Spätestens mit Erscheinen der Psychologischen Typen wurde aus Jung der Prophet des Unbewussten. Wo Freud ihm pseudowissenschaftliche Dunkelschwärmerei vorwarf, gab es andere, die in ihm einen wahren Mystiker in der Tradition eines Meister Eckehart erblickten. Zur letzten Partei sind z. B. Thomas Mann oder Hermann Hesse zu zählen. Letzterer ließ sich von Jung analysieren und nahm in literarischen Schöpfungen wie Narziß und Goldmund auf die Typenlehre Bezug.
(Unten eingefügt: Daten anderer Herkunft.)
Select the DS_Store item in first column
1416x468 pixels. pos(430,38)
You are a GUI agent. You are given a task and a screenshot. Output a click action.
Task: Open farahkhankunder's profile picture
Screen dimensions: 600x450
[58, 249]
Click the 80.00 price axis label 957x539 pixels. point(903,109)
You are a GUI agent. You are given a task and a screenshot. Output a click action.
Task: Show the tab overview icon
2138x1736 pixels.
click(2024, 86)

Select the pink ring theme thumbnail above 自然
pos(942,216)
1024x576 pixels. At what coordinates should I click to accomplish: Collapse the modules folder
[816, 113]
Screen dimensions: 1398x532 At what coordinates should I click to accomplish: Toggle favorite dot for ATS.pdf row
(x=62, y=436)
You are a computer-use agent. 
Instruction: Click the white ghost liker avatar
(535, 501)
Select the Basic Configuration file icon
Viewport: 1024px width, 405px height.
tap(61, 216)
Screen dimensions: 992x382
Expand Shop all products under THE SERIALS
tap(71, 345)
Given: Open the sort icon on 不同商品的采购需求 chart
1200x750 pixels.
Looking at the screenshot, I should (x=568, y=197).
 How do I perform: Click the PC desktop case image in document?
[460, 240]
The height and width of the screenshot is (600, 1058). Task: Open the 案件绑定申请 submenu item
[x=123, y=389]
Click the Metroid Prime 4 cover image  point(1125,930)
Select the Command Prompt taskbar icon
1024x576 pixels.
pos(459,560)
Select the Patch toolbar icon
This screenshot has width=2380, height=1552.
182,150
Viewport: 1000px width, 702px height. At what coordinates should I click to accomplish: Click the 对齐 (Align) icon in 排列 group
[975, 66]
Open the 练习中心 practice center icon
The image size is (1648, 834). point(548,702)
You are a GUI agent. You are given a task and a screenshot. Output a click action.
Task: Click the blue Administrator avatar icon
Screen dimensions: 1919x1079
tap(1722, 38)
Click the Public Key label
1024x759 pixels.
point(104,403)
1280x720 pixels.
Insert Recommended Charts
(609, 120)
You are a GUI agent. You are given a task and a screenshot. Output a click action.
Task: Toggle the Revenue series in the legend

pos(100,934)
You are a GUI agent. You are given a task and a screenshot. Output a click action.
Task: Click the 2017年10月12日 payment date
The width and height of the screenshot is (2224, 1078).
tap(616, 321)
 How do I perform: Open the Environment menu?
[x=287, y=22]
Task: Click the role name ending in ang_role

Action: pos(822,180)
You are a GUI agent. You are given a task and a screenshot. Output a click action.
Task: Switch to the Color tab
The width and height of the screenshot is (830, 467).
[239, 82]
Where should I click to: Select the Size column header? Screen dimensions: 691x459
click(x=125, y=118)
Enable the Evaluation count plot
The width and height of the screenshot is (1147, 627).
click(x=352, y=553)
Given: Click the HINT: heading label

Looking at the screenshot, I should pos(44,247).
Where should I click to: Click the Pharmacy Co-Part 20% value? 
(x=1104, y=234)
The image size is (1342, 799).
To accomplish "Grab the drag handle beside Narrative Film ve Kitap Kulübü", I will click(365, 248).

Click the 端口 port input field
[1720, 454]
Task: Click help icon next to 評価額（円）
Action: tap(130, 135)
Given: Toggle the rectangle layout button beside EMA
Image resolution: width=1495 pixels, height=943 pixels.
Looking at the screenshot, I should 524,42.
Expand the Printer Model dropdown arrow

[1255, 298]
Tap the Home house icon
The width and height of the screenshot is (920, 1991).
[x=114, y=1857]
So oder so, die Unterscheidung zwischen extra- und introvertiert ist heute in den allgemeinen Sprachgebrauch übergegangen und hat Jungs Modell, jenseits aller fachlichen Dispute, zu enormer praktischer Wirksamkeit verholfen.

Über den Autor

Carl Gustav Jung wurde am 26. Juli 1875 als Sohn eines Dorfpfarrers im Schweizer Kanton Thurgau geboren. Früh zeigte er sich empfänglich für die Macht des Unbewussten, er erlebte seine Träume als überaus real und rang oft verzweifelt mit ihrer Auslegung; durch sie fühlte er sich mit dem Göttlichen verbunden, zugleich aber getrennt von seinen Mitmenschen. „Meine ganze Jugend kann unter dem Begriff des Geheimnisses verstanden werden“, sagte er später. Ab 1895 studierte er in Basel Medizin. 1900 trat er in Zürich eine Stelle in der psychiatrischen Klinik Burghölzli an, wo er erstmals mit den Schriften Sigmund Freuds in Berührung kam. 1907 besuchte er Freud in Wien; eine intensive Freundschaft entstand, die jedoch 1912 mit der Veröffentlichung von Jungs Wandlungen und Symbole der Libido abrupt endete. Darin wich Jung entscheidend von Freuds Theorien ab, was dieser ihm nicht verzieh. 1913 legte Jung seine akademische Karriere auf Eis und widmete sich ganz der mythologischen Erforschung seiner inneren Bildwelt. Die folgenden vier Jahre bezeichnete er später als die wichtigste Zeit seines Lebens. Es folgten Reisen nach Afrika, Indien und zu den Pueblo-Indianern in Nordamerika. Jung erhoffte sich eine Außenperspektive auf die abendländische Welt. Mittlerweile war er als Begründer der analytischen Psychologie weltberühmt. Als die Nazis seine Lehren in ihrem Sinn ausdeuteten, versäumte Jung, sich entschieden dagegen auszusprechen, und ließ sich sogar zu Gerede über psychologische Unterschiede zwischen Juden und Germanen hinreißen. Erst 1936 erwachte er aus seiner Verblendung; 1939 wurden seine Werke von den Nazis verboten. Bis zu seinem Tod am 6. Juni 1961 blieb Jung äußerst produktiv und legte in zahlreichen Schriften seine Ideen zur Psychologie des Unbewussten sowie zu religiösen und kulturellen Themen nieder.